I just wrote an HTML Parser.  An afternoon project.  It reads in the .htm and spits out a tree with the tag/attributes/text for each node.  Big whoop.  It was too easy in .NET.

At any rate, the reason why I did that was to alleviate the incredible slowness of using the MSHTML control from .NET.  I think it's slow because of all the data marshalling.  (I believe MSHTML is an old C++/COM beast.)

My code has to run under terminal services.  So let's say you have one machine with 5 sessions and you're using the MSHTML control.  The darn thing slows to a halt (well it's still going but barely.)  Don't know why.  Is MSHTML like a single threaded distributed object where all 4 sessions block until 1 is done?  How stupid is that and how stupid am I for not understanding it all.

Parsing HTML should be a relatively canned task no?  Roll back time to this morning when I'm googling for some clues as to MSHTML slowness and a possible replacement.  To no avail did I find anything satisfactory.  Looney.

Codeplex, CodeProject, MSDN forums, all kinds of stupidity I searched.  You would think one of them would have something decent.

Anyway, my point is, why is MSHTML soOooOOooooOOooo slooOOooowww when running accessed from multiple terminal services sessions?

And why is it just plain too darn easy to write an HTML parser in .NET?  I must have done it wrong.
Eat WhiteSpace Send private email
Sunday, June 22, 2008
 
 
"I must have done it wrong."

Indubitably.
yessir
Sunday, June 22, 2008
 
 
To do a basic HTML parser is easy.
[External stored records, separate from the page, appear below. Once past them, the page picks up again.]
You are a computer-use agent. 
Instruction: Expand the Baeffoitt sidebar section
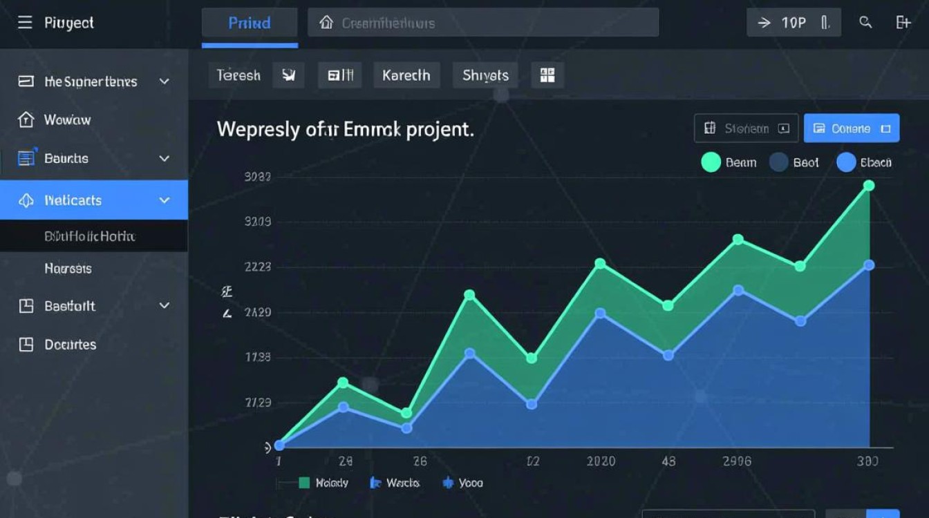[165, 305]
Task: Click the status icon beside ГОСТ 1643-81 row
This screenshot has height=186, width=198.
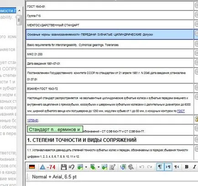Action: pos(196,5)
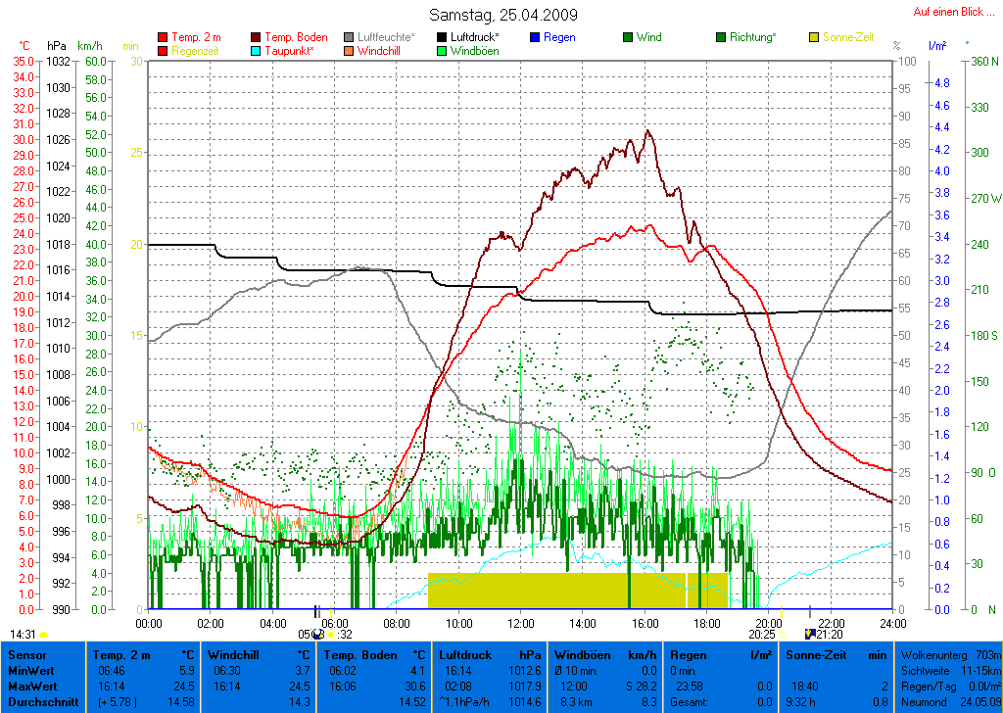Click the dark red 'Temp. Boden' legend square
This screenshot has height=713, width=1003.
(257, 37)
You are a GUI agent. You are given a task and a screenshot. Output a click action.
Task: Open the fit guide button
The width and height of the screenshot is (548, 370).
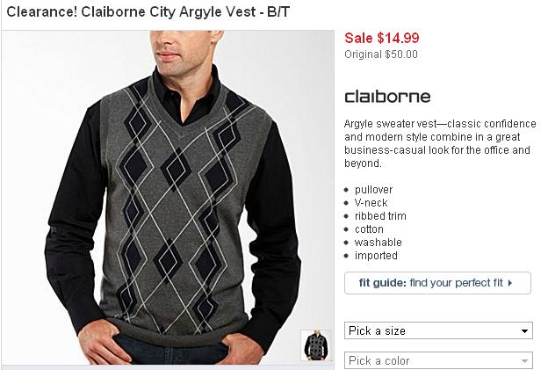437,283
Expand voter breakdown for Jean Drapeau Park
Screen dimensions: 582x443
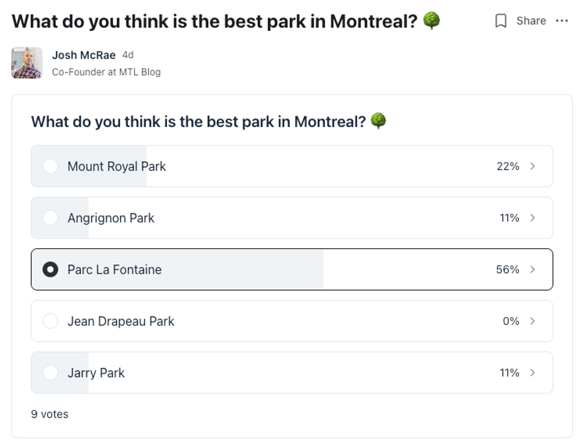coord(532,321)
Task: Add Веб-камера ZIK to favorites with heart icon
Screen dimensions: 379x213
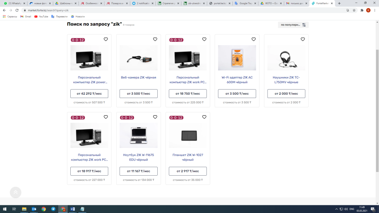Action: click(x=155, y=39)
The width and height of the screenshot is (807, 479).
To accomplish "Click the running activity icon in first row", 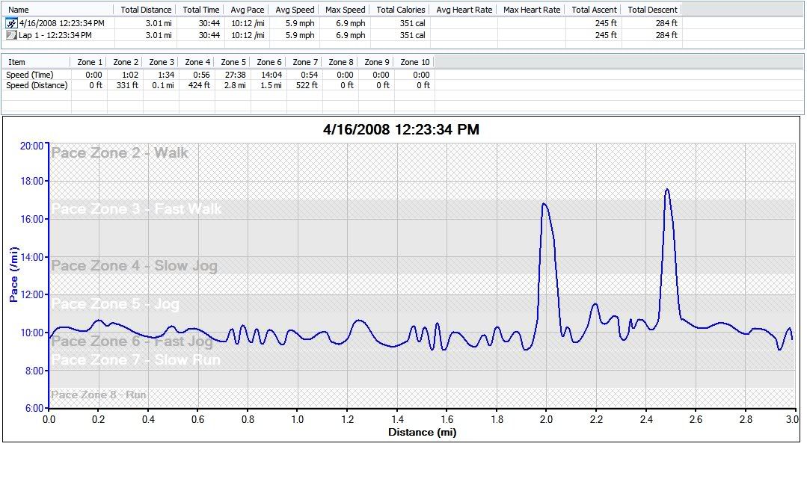I will (x=11, y=23).
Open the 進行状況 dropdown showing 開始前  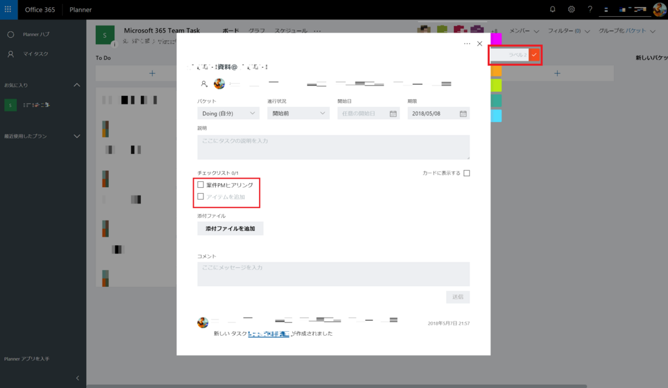point(297,113)
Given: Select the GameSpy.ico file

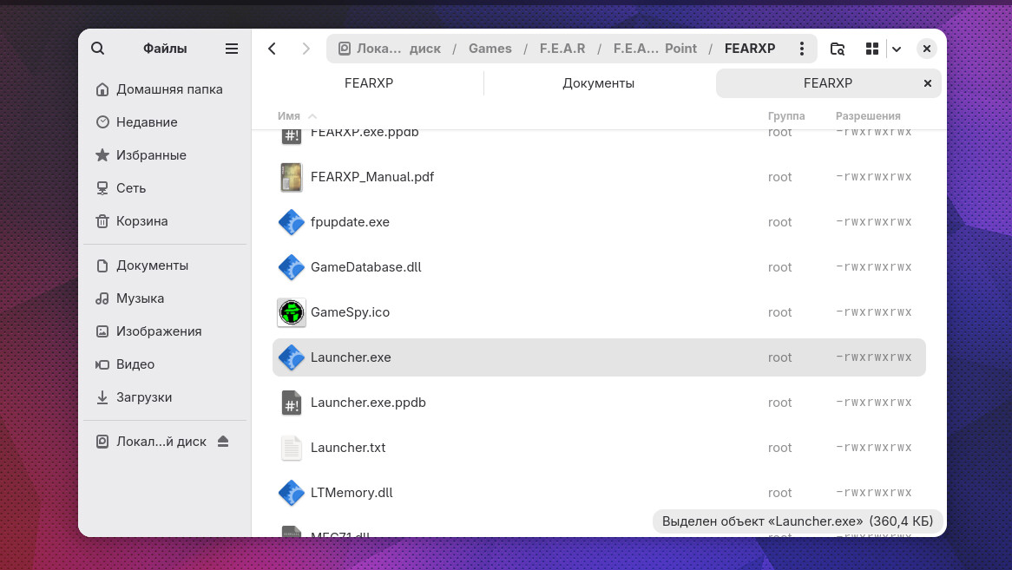Looking at the screenshot, I should [x=350, y=312].
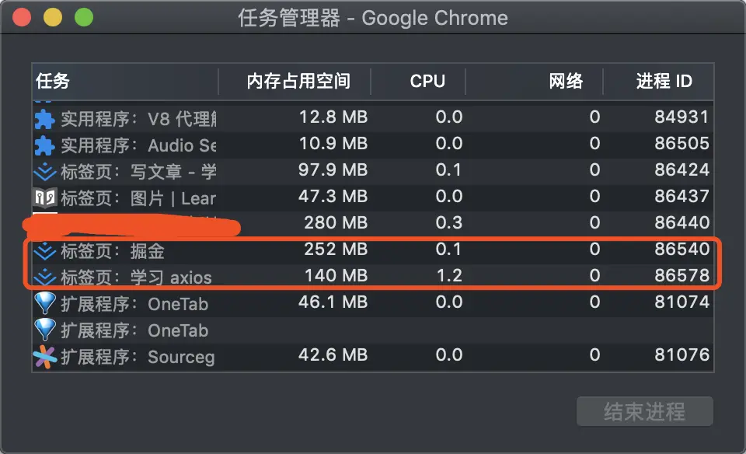746x454 pixels.
Task: Select the 扩展程序：Sourcegraph row
Action: click(x=373, y=356)
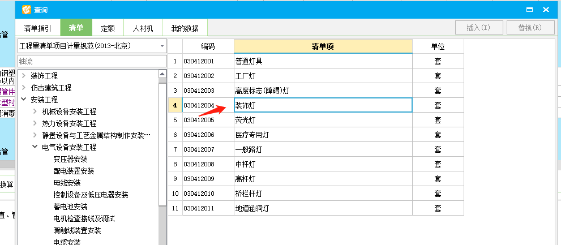Collapse the 安装工程 tree node

(23, 100)
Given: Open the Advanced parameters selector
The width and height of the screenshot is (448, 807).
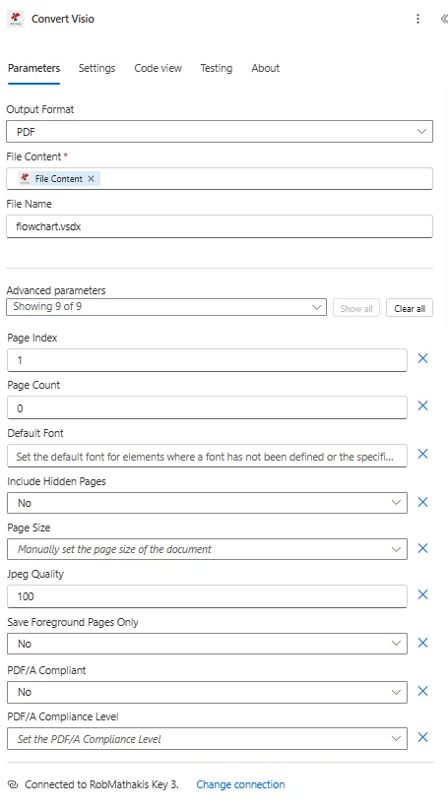Looking at the screenshot, I should [166, 307].
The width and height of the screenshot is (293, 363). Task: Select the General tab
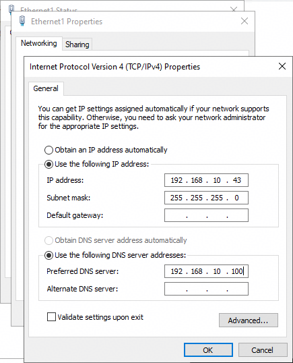[46, 88]
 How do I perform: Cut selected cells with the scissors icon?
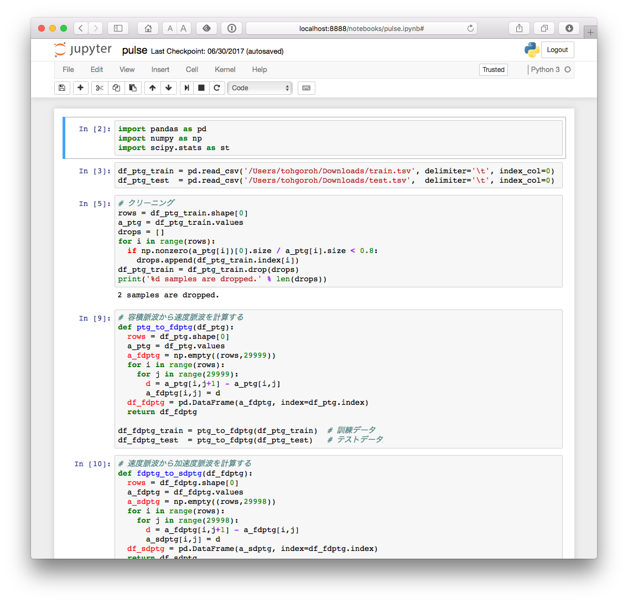[x=100, y=87]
But somewhere along the line they decided that it would be ok to allow invalid html in documents. This was a good decision for speeding the adoption of the web but also meant millions (billions?) of incorrectly formatted web pages. For example IE will cope with <SPAN><STRONG>Hello</SPAN></STRONG>. How well your parser works is dependent on handle these.
Craig Send private email
Sunday, June 22, 2008
 
 
The reality is, with all the new HTML development tools and validators, seriously malformed documents are likely to be a lot rarer than they used to be.
Almost H. Anonymous Send private email
Monday, June 23, 2008
 
 
"The reality is, with all the new HTML development tools and validators, seriously malformed documents are likely to be a lot rarer than they used to be. "

Possible less than 90% even.
Craig Send private email
Monday, June 23, 2008
 
 
The solution to support such malformed documents in a pragmatic manner is to first try the fast, strict method.  Upon failure, apply the standard, slow version.

Monday, June 23, 2008
 
 
MSHTML is COM based and apartment threaded. This means that a specific instance runs within the context of a single thread. Calls to that specific instance are, therefore, serialized. However multiple instances - certainly instances running inside separate processes hosted in separate TS sessions - are not serialized.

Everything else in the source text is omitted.